[Start of section]

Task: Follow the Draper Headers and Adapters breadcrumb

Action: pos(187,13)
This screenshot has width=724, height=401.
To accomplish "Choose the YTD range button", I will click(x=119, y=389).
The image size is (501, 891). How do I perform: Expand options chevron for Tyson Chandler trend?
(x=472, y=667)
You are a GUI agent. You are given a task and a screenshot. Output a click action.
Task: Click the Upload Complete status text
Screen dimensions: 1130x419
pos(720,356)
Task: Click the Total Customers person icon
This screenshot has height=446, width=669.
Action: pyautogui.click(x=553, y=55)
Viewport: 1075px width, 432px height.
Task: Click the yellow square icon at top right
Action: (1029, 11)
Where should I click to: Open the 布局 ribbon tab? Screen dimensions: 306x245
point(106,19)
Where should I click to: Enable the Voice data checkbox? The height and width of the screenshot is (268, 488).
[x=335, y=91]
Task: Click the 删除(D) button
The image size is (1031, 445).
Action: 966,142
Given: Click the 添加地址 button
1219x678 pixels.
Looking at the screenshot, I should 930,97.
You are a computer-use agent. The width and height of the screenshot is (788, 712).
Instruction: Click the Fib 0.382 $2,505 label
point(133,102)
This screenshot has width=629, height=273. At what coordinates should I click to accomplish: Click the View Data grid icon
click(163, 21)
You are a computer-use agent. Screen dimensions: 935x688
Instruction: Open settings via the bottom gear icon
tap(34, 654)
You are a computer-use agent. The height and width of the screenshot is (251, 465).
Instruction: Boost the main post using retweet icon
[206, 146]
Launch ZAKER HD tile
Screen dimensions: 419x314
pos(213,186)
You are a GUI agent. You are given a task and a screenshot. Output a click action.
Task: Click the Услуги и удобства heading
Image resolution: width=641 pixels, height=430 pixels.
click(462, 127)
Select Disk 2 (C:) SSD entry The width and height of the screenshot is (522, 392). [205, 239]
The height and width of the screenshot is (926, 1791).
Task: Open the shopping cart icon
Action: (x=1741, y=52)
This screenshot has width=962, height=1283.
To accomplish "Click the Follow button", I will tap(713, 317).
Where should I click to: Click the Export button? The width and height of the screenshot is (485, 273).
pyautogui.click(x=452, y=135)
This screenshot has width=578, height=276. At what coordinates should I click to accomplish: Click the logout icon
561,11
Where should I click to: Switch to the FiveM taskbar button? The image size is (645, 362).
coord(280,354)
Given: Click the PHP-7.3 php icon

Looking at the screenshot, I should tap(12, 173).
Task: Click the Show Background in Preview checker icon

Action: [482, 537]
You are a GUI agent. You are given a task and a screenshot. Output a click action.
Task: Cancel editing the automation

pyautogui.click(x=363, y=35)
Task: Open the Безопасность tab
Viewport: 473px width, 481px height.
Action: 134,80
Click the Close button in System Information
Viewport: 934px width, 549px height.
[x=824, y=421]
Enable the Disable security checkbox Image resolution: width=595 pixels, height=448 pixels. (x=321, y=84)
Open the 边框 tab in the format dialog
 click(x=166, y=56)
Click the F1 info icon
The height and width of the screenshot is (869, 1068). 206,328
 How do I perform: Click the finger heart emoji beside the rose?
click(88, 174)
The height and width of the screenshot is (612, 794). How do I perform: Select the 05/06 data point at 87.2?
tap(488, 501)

[End of section]

=== Problem to solve ===
Gather every line from the entries above where the word "computer" appears, and copy them.

=== Response ===
You are a computer-use agent. The width and height of the screenshot is (788, 712).
You are a computer-use agent. Screen dimensions: 935x688
You are a computer-use agent. The height and width of the screenshot is (251, 465).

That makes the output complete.